• **WHAT IS REQUIRED**:
Please retype every one of the records below without changing anything.

• **DATA**:
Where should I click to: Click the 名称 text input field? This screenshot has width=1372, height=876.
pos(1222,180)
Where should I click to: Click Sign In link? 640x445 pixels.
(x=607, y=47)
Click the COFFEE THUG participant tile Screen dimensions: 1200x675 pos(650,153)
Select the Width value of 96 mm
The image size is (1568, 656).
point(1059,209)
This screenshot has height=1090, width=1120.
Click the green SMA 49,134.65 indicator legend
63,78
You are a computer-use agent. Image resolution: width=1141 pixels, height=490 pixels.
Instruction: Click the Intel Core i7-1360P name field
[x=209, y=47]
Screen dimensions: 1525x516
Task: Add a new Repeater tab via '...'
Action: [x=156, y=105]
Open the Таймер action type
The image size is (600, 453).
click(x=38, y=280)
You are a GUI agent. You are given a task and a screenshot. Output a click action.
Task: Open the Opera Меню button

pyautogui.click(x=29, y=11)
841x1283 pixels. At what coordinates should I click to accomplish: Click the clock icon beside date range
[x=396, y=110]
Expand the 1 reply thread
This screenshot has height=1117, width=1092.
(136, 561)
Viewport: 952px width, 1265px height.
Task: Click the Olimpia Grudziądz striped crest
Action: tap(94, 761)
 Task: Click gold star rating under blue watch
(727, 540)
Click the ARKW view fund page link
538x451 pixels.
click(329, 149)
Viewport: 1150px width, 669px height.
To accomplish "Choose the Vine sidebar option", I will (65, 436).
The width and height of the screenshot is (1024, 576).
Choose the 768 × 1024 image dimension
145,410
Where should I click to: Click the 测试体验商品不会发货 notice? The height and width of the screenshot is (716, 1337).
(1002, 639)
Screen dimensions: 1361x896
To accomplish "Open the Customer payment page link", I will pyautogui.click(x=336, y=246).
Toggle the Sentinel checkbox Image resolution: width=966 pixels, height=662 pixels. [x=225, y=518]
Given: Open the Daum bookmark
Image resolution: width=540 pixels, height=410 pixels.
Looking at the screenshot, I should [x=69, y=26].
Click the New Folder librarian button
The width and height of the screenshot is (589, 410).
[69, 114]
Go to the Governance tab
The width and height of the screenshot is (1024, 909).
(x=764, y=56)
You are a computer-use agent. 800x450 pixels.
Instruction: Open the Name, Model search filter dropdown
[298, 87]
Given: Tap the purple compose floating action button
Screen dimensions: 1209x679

• **PROBLEM SOLUTION**:
Where should I click to: Click the 名称 text input field? This screenshot has width=1372, height=876.
pos(1222,180)
Where should I click to: Click Sign In link? 640x445 pixels.
(x=607, y=47)
Click the COFFEE THUG participant tile Screen dimensions: 1200x675 pos(650,153)
Select the Width value of 96 mm
The image size is (1568, 656).
point(1059,209)
This screenshot has height=1090, width=1120.
Click the green SMA 49,134.65 indicator legend
63,78
You are a computer-use agent. Image resolution: width=1141 pixels, height=490 pixels.
Instruction: Click the Intel Core i7-1360P name field
[x=209, y=47]
Screen dimensions: 1525x516
Task: Add a new Repeater tab via '...'
Action: [x=156, y=105]
Open the Таймер action type
The image size is (600, 453).
click(x=38, y=280)
You are a GUI agent. You are given a task and a screenshot. Output a click action.
Task: Open the Opera Меню button

pyautogui.click(x=29, y=11)
841x1283 pixels. At what coordinates should I click to accomplish: Click the clock icon beside date range
[x=396, y=110]
Expand the 1 reply thread
This screenshot has height=1117, width=1092.
(136, 561)
Viewport: 952px width, 1265px height.
Task: Click the Olimpia Grudziądz striped crest
Action: tap(94, 761)
 Task: Click gold star rating under blue watch
(727, 540)
Click the ARKW view fund page link
538x451 pixels.
click(329, 149)
Viewport: 1150px width, 669px height.
To accomplish "Choose the Vine sidebar option", I will (65, 436).
The width and height of the screenshot is (1024, 576).
Choose the 768 × 1024 image dimension
145,410
Where should I click to: Click the 测试体验商品不会发货 notice? The height and width of the screenshot is (716, 1337).
(1002, 639)
Screen dimensions: 1361x896
To accomplish "Open the Customer payment page link", I will pyautogui.click(x=336, y=246).
Toggle the Sentinel checkbox Image resolution: width=966 pixels, height=662 pixels. [x=225, y=518]
Given: Open the Daum bookmark
Image resolution: width=540 pixels, height=410 pixels.
Looking at the screenshot, I should [x=69, y=26].
Click the New Folder librarian button
The width and height of the screenshot is (589, 410).
[69, 114]
Go to the Governance tab
The width and height of the screenshot is (1024, 909).
(x=764, y=56)
You are a computer-use agent. 800x450 pixels.
Instruction: Open the Name, Model search filter dropdown
[298, 87]
Given: Tap the purple compose floating action button
Screen dimensions: 1209x679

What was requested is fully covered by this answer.